ウィーン体制では厳しい言論統制と書物の検閲が強化され、その最初の被害者はシューベルトである。自由主義的な思想をもっていた彼は官憲によって捉えられている。
もっとも嫌疑不十分で釈放されるが、彼のオペラ「謀反人たち」は検閲によって「家庭戦争」に改題させられ、オペラ「グライヒェン伯爵」やオラトリオ「ラザロ」はそのテキストが検閲で不可とされて、これらは未完成に終わっている。ウィーンの町には数多くの密告者が放たれ、ベートーヴェンもまたこの密告者に付け狙われていた。
「ミサ・ソレムニス」はベートーヴェンの弟子にしてパトロンのルドルフ大公がオルミュッツの大司教に就任したことのお祝いに作曲が開始された。
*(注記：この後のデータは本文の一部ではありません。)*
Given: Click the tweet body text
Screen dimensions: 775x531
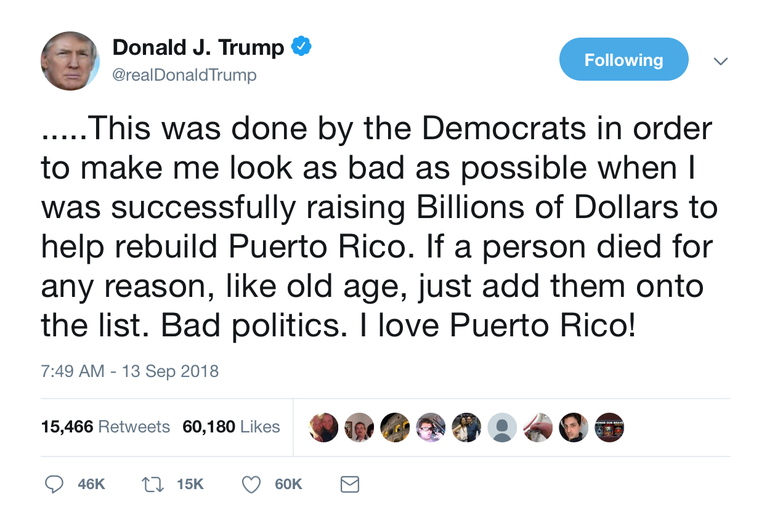Looking at the screenshot, I should click(379, 227).
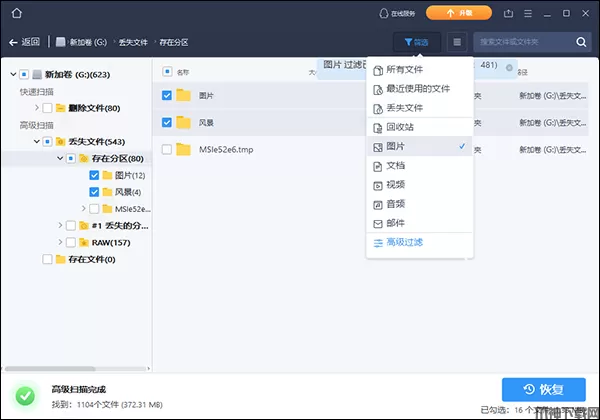Screen dimensions: 600x420
Task: Tick the 删除文件(80) checkbox
Action: pyautogui.click(x=47, y=108)
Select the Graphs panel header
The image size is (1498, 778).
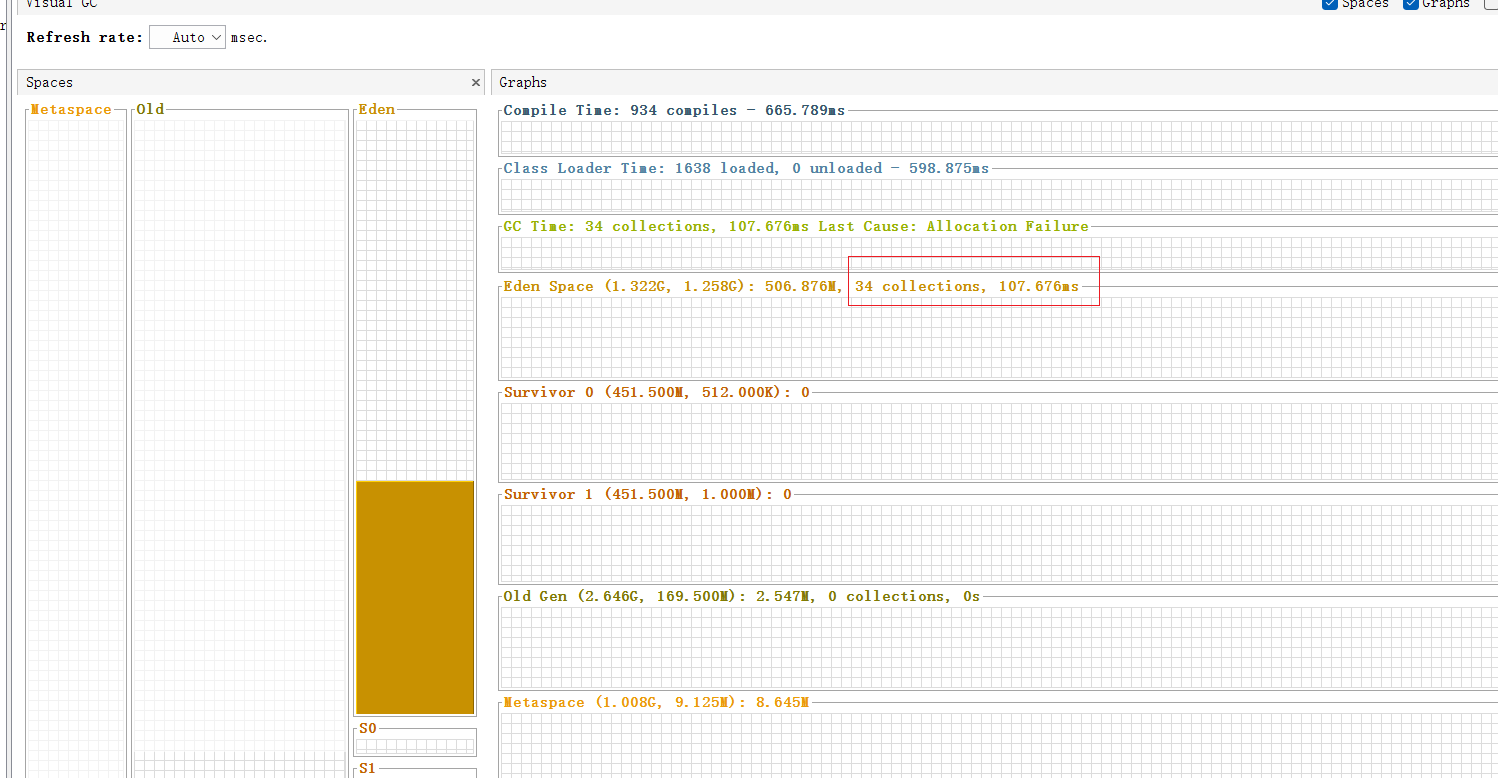(x=990, y=83)
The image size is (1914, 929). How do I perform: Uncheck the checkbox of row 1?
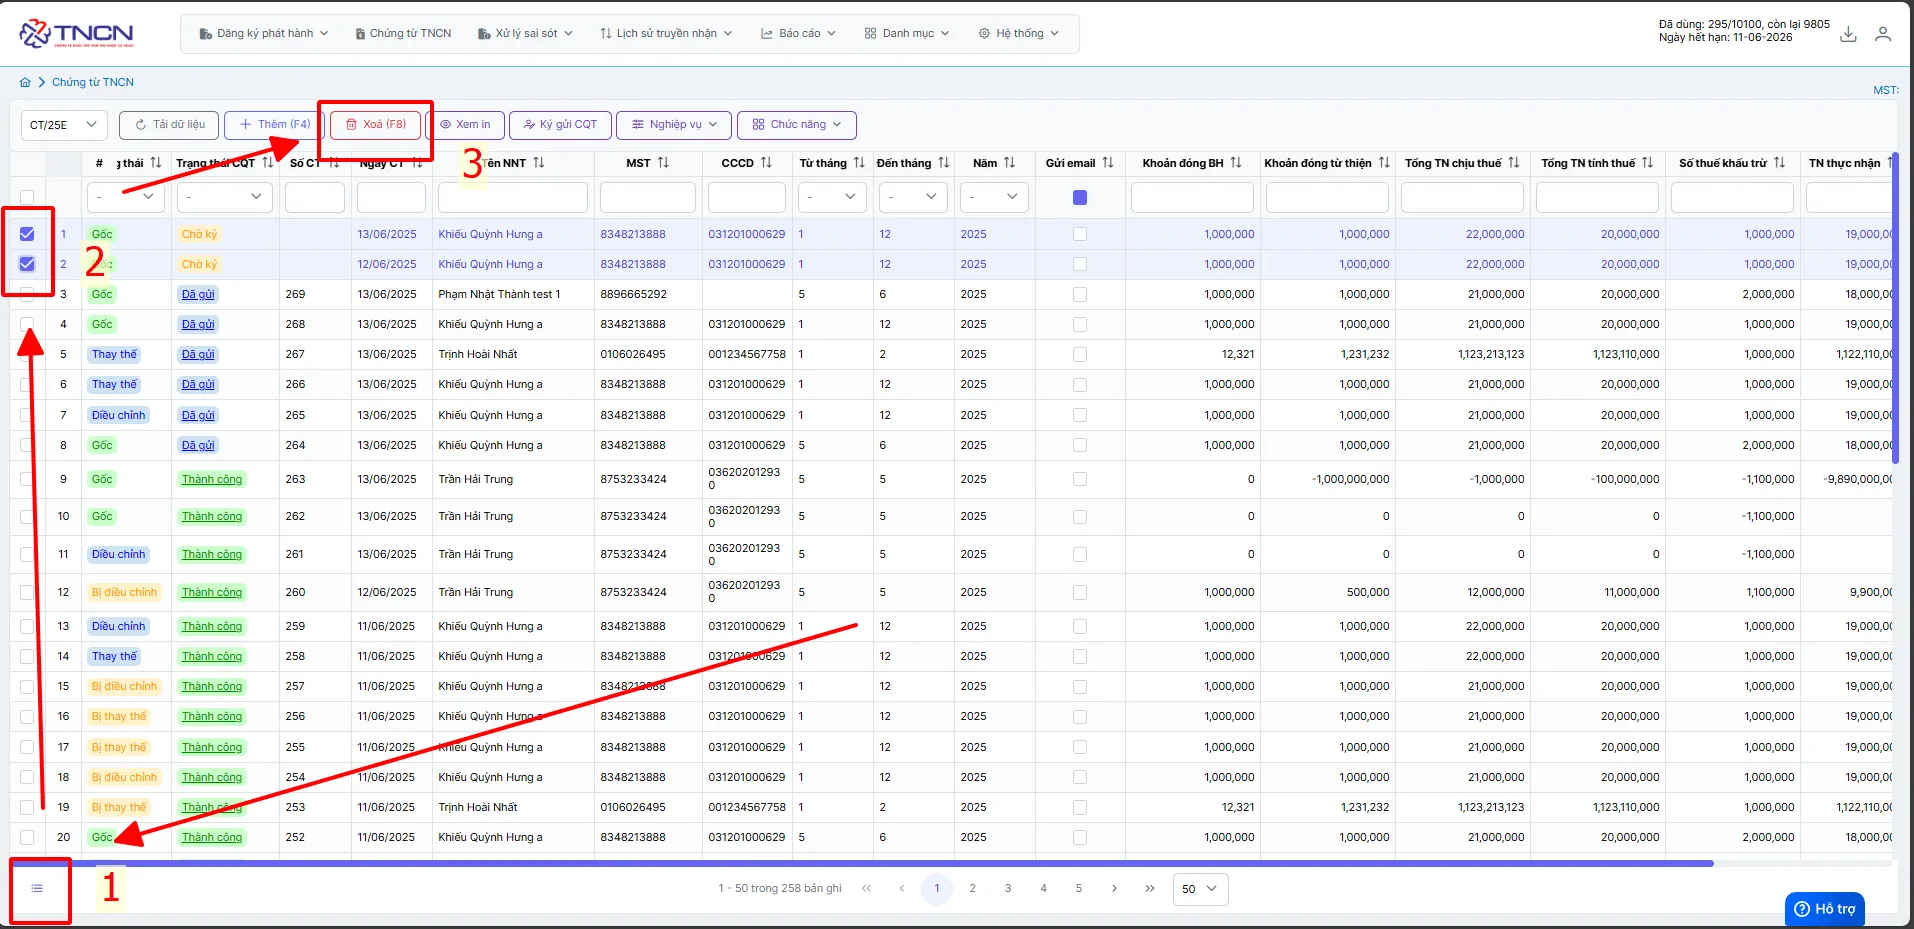coord(27,234)
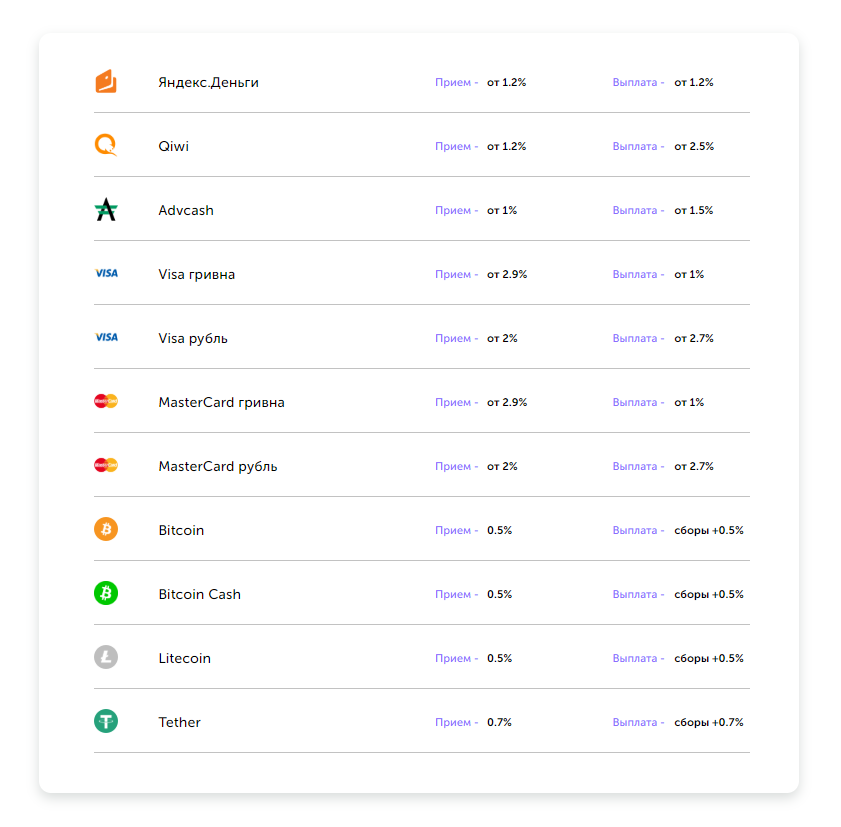Click Litecoin payout fee "сборы +0.5%"
Image resolution: width=841 pixels, height=827 pixels.
(708, 658)
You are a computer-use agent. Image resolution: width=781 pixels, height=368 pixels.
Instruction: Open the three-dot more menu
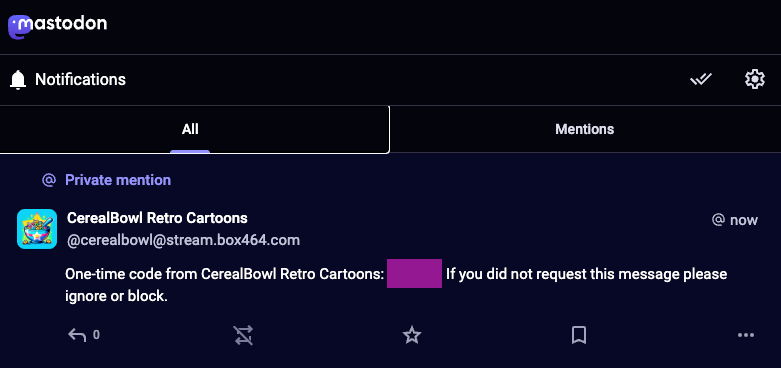(746, 335)
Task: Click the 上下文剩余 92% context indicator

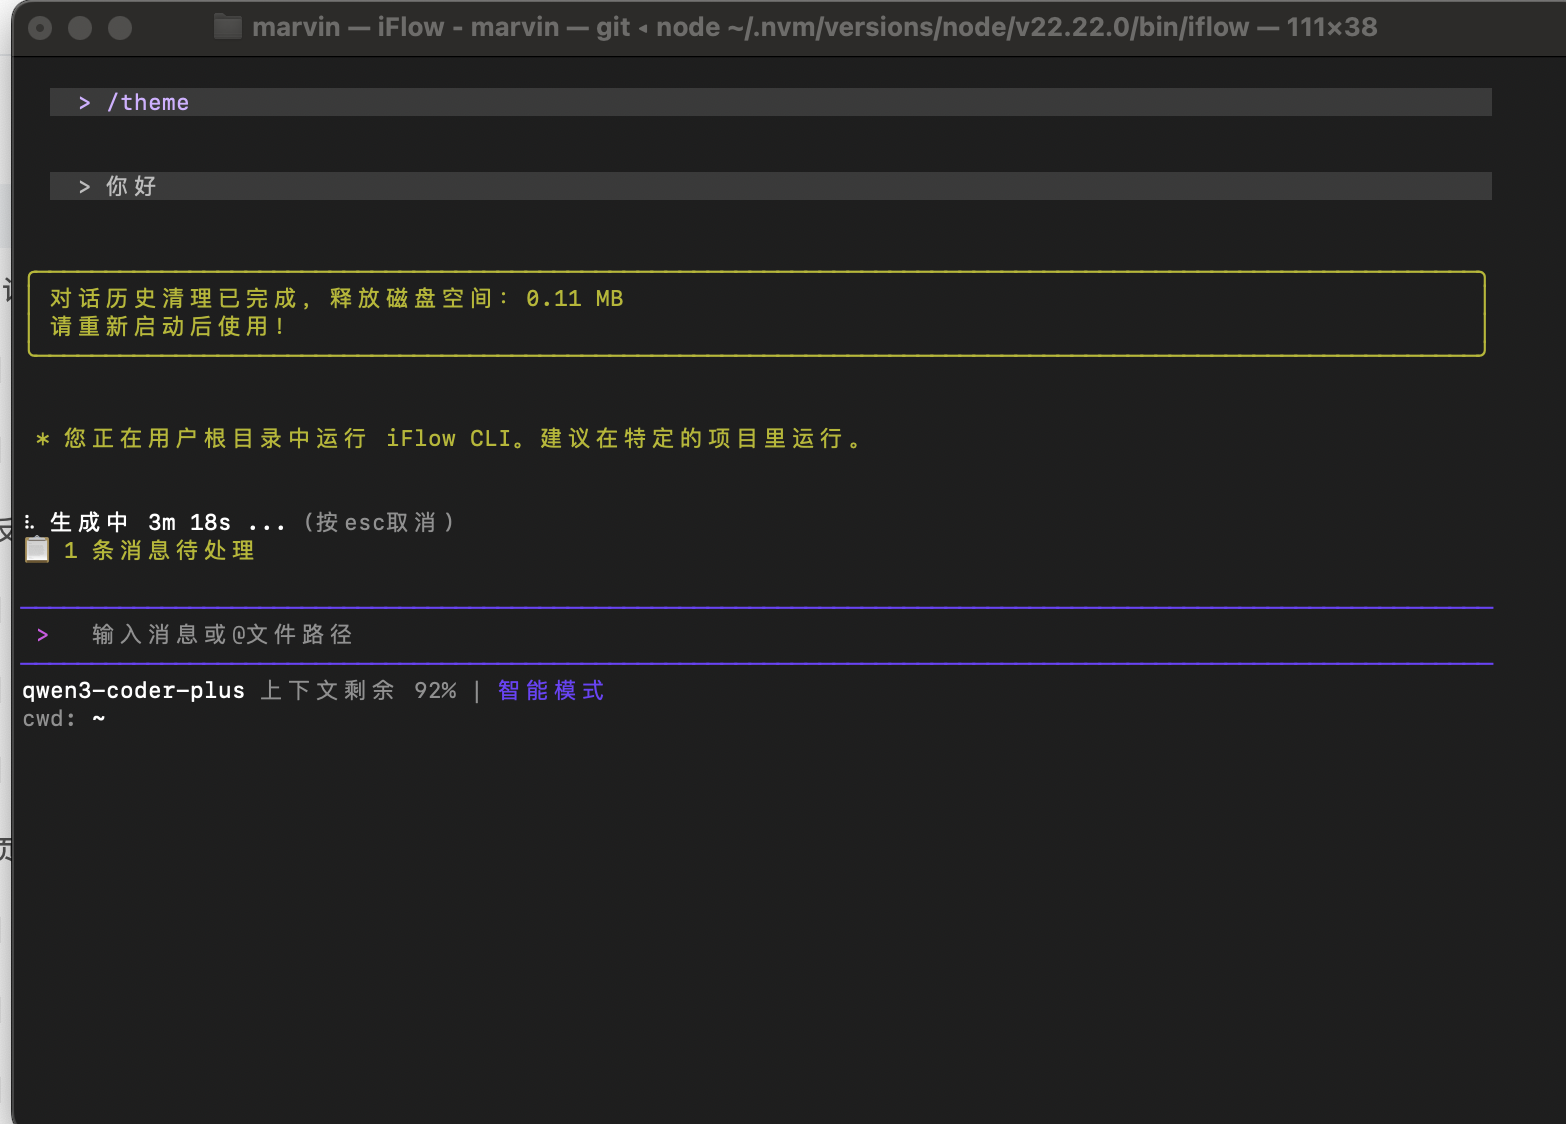Action: (358, 691)

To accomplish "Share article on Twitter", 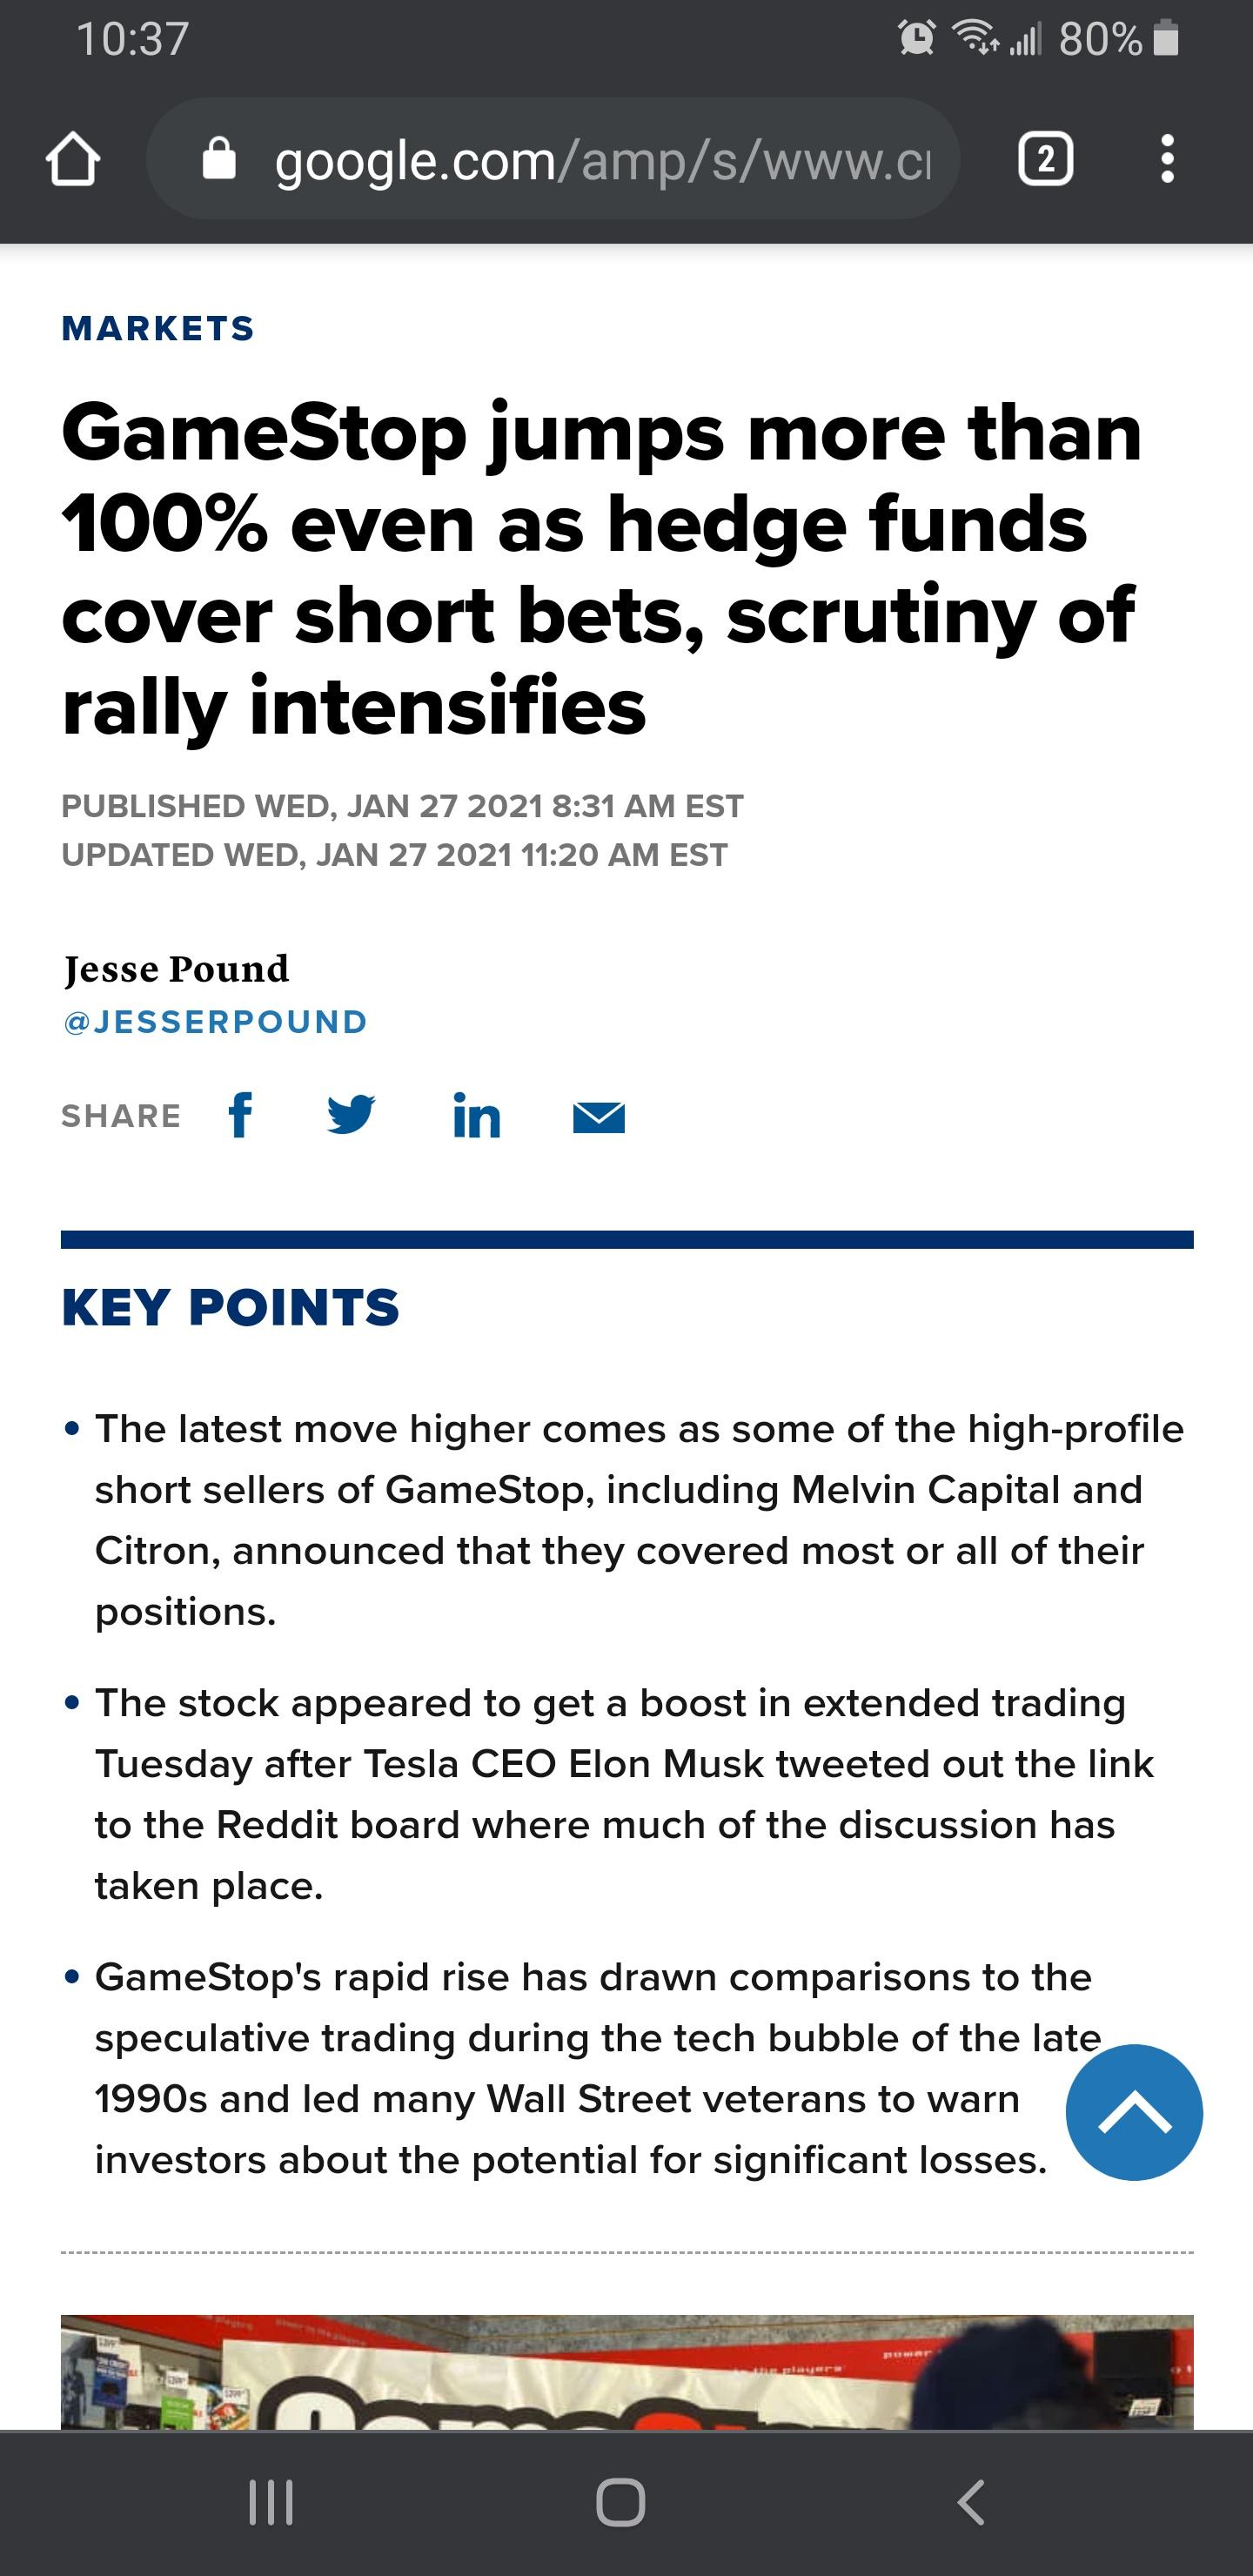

しかし就任式までに完成できず、作品は1824年にサンクトペテルブルクで初演されている。非常に規模の大きな作品で、彼の合唱音楽の頂点を極めていると言っても過言ではない。
この初演の1ヵ月後にウィーンで再演されたときに、この作品は「キリエ」、「クレド」、「アニュスデイ」のみがしかもミサ曲ではなく「大讃歌」というタイトルで演奏された。これはミサ曲を劇場で演奏することに当局が難色を示したからに他ならない。このとき教会筋が上演に反対したことを受けて、検閲官は演奏を却下している。ベートーヴェンは嘆願書を提出し、上記の作品の名称変更と3つの楽章のみにすることでやっと承認にこぎつけたのである。
ベートーヴェンは交響曲第9番の「歓喜の合唱」で、自由を高らかに歌い上げているが、このとき自由とは、さまざまな言論統制を敷いたメッテルニヒ体制からの自由の意味も込められていたのかもしれない。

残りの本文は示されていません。